══ Text

AgriLife Extension expert: Complicated farm bill will take homework by producers

AgriLife Extension expert: Complicated farm bill will take homework by producers

Writer: Kay Ledbetter, 806-677-5608, skledbetter@ag.tamu.edu
Contact: Dr. Joe Outlaw, 979-845-3062, joutlaw@tamu.edu

AMARILLO – Crop producers may feel like they are back in school when they begin to deal with the new farm bill, because they certainly need to do their homework before going to sign up, according to one Texas A&M AgriLife Extension Service economist.

Speaking recently in Amarillo, Dr. Joe Outlaw, co-director of the Agricultural and Food Policy Center at Texas A&M University and an AgriLife Extension economist in College Station, said the new farm bill repeals direct payments, counter-cyclical payments and Average Crop Revenue Election, or ACRE. Producers now must choose between Agriculture Risk Coverage and Price Loss Coverage for their program crops.

Producers are also going to have the opportunity to reallocate their base acres to crops planted on the farm at any time during the 2009 to 2012 crop years. And, Outlaw said, all cotton base acres are now generic base acres.

“For the safety net to be the most effective, you really need to get your base as close as possible to what you are planting,” he said.

The generic base becomes whatever crop it is planted to each year, Outlaw  said. The generic base acres can be assigned to other covered commodities.

“You have to do your own homework,” he said. “Don’t get stuck with something that may or may not be good for you for the life of the bill.”

If producers choose the price loss coverage option, or PLC as it is referred to in the farm bill, they have the opportunity to update their payment yields to 90 percent of the 2008-2012 crop year averages.

In explaining the flow of producers choices, Outlaw said after determining base reallocation, they will have to decide if they are going to choose the ARC, which covers losses in income for a commodity relative to a benchmark guarantee, or go the PLC route. And then there are more choices within each of those options.

For the 2014-2018 crop years, all producers on a farm must make a one-time, irrevocable election to obtain either price loss coverage under section 1116 on a commodity-by-commodity basis or agricultural risk coverage under section 1117. Price loss coverage is a set reference price and the payment is made if the market price falls below that.

════

### Goal of the exercise
Reproduce the farm bill article above in full, keeping every word and line unchanged.

══ Listed entries

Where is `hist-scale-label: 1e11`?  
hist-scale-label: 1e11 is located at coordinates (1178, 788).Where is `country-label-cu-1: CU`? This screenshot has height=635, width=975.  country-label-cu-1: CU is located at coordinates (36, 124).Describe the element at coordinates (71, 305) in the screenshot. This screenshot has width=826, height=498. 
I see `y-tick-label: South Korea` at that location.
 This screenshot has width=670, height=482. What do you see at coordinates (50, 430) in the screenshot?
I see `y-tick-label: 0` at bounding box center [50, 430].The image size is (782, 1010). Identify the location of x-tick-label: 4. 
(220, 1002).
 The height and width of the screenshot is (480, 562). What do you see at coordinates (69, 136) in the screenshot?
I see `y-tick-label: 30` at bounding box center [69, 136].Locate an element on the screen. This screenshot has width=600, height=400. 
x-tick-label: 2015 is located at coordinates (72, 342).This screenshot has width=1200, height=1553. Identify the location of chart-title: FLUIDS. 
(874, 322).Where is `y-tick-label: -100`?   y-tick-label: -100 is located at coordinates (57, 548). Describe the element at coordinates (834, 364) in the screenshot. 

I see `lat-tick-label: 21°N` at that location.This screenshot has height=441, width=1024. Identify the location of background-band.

════

### Task response
AgriLife Extension expert: Complicated farm bill will take homework by producers

AgriLife Extension expert: Complicated farm bill will take homework by producers

Writer: Kay Ledbetter, 806-677-5608, skledbetter@ag.tamu.edu
Contact: Dr. Joe Outlaw, 979-845-3062, joutlaw@tamu.edu

AMARILLO – Crop producers may feel like they are back in school when they begin to deal with the new farm bill, because they certainly need to do their homework before going to sign up, according to one Texas A&M AgriLife Extension Service economist.

Speaking recently in Amarillo, Dr. Joe Outlaw, co-director of the Agricultural and Food Policy Center at Texas A&M University and an AgriLife Extension economist in College Station, said the new farm bill repeals direct payments, counter-cyclical payments and Average Crop Revenue Election, or ACRE. Producers now must choose between Agriculture Risk Coverage and Price Loss Coverage for their program crops.

Producers are also going to have the opportunity to reallocate their base acres to crops planted on the farm at any time during the 2009 to 2012 crop years. And, Outlaw said, all cotton base acres are now generic base acres.

“For the safety net to be the most effective, you really need to get your base as close as possible to what you are planting,” he said.

The generic base becomes whatever crop it is planted to each year, Outlaw  said. The generic base acres can be assigned to other covered commodities.

“You have to do your own homework,” he said. “Don’t get stuck with something that may or may not be good for you for the life of the bill.”

If producers choose the price loss coverage option, or PLC as it is referred to in the farm bill, they have the opportunity to update their payment yields to 90 percent of the 2008-2012 crop year averages.

In explaining the flow of producers choices, Outlaw said after determining base reallocation, they will have to decide if they are going to choose the ARC, which covers losses in income for a commodity relative to a benchmark guarantee, or go the PLC route. And then there are more choices within each of those options.

For the 2014-2018 crop years, all producers on a farm must make a one-time, irrevocable election to obtain either price loss coverage under section 1116 on a commodity-by-commodity basis or agricultural risk coverage under section 1117. Price loss coverage is a set reference price and the payment is made if the market price falls below that.